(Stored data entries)
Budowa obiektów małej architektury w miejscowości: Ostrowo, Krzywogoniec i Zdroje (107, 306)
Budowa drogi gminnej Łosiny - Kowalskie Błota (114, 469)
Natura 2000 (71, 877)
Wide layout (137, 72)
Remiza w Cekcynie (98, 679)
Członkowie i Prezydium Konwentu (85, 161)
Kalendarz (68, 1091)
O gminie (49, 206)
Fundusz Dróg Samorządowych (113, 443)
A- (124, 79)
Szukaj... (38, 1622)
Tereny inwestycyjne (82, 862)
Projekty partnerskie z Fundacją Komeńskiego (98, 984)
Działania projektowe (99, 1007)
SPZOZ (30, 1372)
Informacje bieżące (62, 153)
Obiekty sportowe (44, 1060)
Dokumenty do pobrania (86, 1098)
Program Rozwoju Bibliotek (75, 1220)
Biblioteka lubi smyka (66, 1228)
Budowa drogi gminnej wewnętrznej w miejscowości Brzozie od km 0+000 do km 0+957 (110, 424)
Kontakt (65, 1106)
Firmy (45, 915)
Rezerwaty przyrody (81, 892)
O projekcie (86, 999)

▶ _What to do_:
Output every line above so that it reads exactly as before.

▶ _Answer for the task_:
Budowa obiektów małej architektury w miejscowości: Ostrowo, Krzywogoniec i Zdroje (107, 306)
Budowa drogi gminnej Łosiny - Kowalskie Błota (114, 469)
Natura 2000 (71, 877)
Wide layout (137, 72)
Remiza w Cekcynie (98, 679)
Członkowie i Prezydium Konwentu (85, 161)
Kalendarz (68, 1091)
O gminie (49, 206)
Fundusz Dróg Samorządowych (113, 443)
A- (124, 79)
Szukaj... (38, 1622)
Tereny inwestycyjne (82, 862)
Projekty partnerskie z Fundacją Komeńskiego (98, 984)
Działania projektowe (99, 1007)
SPZOZ (30, 1372)
Informacje bieżące (62, 153)
Obiekty sportowe (44, 1060)
Dokumenty do pobrania (86, 1098)
Program Rozwoju Bibliotek (75, 1220)
Biblioteka lubi smyka (66, 1228)
Budowa drogi gminnej wewnętrznej w miejscowości Brzozie od km 0+000 do km 0+957 (110, 424)
Kontakt (65, 1106)
Firmy (45, 915)
Rezerwaty przyrody (81, 892)
O projekcie (86, 999)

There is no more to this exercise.